Kredi Kartının Taksitlendirilmesi
Kredi kartı veren kuruluş, kart sahibinin belli yerlerden yapacağı, belli harcamaların bedelini ödemeyi kabul ederek ona kefil olur. Ayrıca borcun doğmasından ödenmesine kadar geçen işlemler bütününü takip edip sonuçlandırma konusunda hem kart sahibine, hem de alacaklıya hizmetler sunar ve karşılığında komisyon alır. Müşterinin payını da çoğu zaman, alacaklı öder. Ödemek istemeyenler, kart sahibinden komisyon alırlar.

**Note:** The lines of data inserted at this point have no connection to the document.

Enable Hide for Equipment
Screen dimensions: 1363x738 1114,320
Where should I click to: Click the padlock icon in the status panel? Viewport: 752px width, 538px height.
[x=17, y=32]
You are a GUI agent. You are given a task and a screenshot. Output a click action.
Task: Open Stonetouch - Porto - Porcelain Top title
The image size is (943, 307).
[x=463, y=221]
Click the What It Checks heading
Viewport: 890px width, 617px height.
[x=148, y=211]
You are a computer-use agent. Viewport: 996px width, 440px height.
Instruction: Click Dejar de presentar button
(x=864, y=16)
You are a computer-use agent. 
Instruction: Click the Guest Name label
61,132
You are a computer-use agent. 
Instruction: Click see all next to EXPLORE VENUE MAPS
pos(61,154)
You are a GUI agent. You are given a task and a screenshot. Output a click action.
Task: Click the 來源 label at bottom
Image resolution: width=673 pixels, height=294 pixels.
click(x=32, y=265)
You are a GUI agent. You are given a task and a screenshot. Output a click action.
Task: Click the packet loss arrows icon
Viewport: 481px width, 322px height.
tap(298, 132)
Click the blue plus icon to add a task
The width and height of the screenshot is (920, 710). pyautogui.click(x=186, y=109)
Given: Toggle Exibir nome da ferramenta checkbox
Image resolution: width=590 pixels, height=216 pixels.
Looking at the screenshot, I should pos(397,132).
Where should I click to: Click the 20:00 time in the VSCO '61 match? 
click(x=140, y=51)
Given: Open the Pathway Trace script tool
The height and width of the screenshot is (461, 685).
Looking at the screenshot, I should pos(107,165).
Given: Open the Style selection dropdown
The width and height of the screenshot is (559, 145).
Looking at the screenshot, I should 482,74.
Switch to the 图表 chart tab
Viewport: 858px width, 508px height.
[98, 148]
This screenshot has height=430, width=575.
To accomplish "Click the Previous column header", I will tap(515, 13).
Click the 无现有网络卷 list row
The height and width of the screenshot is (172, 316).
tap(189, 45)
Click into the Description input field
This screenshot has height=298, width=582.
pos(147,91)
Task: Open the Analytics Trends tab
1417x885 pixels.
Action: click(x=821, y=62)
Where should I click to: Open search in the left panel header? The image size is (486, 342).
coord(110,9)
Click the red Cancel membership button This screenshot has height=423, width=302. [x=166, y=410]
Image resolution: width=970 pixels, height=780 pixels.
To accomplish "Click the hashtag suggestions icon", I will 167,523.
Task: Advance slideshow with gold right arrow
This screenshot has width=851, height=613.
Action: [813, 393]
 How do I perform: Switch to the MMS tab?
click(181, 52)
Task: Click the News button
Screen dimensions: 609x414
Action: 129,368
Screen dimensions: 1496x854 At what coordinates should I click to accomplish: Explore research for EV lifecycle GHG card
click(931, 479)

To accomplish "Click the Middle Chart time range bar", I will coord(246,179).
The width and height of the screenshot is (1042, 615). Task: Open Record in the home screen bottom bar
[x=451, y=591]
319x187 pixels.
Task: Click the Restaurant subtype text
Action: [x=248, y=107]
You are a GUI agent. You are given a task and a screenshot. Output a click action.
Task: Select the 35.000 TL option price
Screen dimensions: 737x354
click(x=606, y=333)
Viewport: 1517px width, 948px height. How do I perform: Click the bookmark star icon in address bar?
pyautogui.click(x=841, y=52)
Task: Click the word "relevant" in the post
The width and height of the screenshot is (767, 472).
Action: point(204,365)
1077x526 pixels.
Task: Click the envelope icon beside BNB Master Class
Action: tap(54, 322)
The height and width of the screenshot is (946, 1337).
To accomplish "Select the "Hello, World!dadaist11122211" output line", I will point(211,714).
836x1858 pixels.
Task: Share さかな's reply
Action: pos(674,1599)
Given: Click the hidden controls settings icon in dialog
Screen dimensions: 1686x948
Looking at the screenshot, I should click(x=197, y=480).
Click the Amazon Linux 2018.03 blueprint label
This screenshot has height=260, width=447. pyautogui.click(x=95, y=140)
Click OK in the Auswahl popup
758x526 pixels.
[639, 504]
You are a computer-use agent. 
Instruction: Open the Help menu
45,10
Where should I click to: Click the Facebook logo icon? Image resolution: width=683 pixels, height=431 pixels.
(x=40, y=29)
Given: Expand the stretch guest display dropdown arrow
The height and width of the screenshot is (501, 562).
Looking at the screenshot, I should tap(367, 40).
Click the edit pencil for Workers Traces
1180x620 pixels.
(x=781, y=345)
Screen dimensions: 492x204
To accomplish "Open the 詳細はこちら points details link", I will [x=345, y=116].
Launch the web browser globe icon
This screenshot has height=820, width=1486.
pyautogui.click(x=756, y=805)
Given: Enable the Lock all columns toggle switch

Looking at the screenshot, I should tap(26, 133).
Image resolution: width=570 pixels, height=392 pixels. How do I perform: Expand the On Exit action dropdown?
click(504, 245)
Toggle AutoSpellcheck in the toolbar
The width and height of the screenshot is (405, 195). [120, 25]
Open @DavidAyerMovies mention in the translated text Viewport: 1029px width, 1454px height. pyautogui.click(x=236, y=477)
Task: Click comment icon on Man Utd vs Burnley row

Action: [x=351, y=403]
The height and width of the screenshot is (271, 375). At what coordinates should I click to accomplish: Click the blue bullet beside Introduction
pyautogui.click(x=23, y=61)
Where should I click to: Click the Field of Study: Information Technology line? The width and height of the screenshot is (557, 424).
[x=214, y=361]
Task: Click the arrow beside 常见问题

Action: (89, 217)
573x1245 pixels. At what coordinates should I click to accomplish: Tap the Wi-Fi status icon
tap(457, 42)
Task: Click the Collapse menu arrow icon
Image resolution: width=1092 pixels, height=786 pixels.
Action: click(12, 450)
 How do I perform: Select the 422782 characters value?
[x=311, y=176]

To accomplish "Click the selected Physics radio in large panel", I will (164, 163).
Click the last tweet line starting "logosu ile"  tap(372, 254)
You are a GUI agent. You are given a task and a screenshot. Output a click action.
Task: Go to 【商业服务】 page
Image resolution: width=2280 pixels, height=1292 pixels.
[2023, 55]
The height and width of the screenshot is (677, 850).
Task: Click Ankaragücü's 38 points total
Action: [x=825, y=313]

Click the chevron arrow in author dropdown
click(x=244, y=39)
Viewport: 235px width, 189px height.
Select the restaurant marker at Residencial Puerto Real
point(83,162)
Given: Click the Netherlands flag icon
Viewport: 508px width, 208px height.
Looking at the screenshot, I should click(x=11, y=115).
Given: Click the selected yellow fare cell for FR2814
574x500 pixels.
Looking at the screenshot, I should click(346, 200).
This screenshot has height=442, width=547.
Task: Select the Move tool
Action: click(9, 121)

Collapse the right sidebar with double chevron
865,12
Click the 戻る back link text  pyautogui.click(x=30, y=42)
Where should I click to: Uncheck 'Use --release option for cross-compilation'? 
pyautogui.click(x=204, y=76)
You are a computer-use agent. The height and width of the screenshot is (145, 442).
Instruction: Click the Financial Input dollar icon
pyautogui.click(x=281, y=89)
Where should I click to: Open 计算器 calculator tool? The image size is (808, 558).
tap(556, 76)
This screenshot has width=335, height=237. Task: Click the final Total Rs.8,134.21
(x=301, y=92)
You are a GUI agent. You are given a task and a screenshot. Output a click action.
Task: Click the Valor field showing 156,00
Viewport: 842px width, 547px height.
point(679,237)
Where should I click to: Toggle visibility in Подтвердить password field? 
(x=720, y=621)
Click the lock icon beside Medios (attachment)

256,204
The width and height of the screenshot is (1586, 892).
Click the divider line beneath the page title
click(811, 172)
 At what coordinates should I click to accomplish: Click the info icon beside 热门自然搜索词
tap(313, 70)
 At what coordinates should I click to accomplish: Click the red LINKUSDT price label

Ödemenin gecikmesi halinde uygulanacak ceza ile borcun vadeye yayılması önemlidir. Kredi kartları bu açıdan; normal kart, taksit kart ve özel kart olmak üzere üçe ayrılabilir.
1- Normal Kredi Kartı
Banka, ödemeyi geciktiren kart sahibine faiz tahakkuk ettirir. Bu, ödenecek faize karşılık borcu geciktirme imkânı verirken, faizden kaçanların zamanında ödeme yapmasını da sağlar.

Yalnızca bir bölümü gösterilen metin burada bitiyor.